ASSIGNMENT — Filter the entries down to the lines containing "computer", and copy those lines.

TASK INPUTS —
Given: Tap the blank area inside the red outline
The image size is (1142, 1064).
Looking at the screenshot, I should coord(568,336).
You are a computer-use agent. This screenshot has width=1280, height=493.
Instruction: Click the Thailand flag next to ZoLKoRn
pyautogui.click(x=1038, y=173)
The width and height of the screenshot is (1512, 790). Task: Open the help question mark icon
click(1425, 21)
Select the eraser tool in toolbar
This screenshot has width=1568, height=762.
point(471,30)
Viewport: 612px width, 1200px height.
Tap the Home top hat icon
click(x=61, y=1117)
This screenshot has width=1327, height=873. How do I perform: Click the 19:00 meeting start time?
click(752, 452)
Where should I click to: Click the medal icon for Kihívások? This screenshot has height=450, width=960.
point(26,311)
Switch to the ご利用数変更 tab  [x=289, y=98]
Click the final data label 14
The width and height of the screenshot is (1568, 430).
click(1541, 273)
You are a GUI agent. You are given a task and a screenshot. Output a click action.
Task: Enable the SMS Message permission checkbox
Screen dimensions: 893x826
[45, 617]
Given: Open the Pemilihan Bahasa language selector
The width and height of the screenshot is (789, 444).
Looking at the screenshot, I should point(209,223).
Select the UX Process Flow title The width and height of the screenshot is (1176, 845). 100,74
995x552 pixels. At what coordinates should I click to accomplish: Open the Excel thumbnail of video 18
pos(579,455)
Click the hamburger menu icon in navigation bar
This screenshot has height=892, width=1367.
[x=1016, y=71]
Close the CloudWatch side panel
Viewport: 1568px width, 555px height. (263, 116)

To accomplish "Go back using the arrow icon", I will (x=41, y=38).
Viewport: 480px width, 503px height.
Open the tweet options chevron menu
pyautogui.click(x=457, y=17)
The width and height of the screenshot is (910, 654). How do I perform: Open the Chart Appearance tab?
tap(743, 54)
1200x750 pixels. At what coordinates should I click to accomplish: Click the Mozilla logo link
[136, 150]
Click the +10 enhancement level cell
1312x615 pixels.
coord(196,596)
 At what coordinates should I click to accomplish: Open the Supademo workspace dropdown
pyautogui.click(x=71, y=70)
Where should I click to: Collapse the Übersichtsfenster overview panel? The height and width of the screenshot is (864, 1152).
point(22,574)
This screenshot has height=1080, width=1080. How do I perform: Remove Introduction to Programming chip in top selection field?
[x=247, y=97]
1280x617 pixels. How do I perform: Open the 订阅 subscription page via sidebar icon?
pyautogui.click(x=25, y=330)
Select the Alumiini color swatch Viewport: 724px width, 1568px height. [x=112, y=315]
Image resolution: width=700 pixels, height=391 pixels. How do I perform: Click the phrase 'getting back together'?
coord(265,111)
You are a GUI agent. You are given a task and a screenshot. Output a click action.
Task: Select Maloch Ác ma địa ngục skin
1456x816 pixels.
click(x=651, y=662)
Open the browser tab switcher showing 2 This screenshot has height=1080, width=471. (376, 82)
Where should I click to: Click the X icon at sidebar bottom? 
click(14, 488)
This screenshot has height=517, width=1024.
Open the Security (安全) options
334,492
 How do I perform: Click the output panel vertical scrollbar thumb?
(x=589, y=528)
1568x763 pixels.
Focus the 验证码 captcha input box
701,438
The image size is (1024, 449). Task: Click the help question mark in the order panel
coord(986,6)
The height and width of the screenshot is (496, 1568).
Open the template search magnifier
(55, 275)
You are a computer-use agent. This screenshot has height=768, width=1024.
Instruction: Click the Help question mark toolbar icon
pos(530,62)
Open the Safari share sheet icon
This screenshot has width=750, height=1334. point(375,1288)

FINISHED TASK —
You are a computer-use agent. This screenshot has width=1280, height=493.
You are a computer-use agent. This screenshot has height=768, width=1024.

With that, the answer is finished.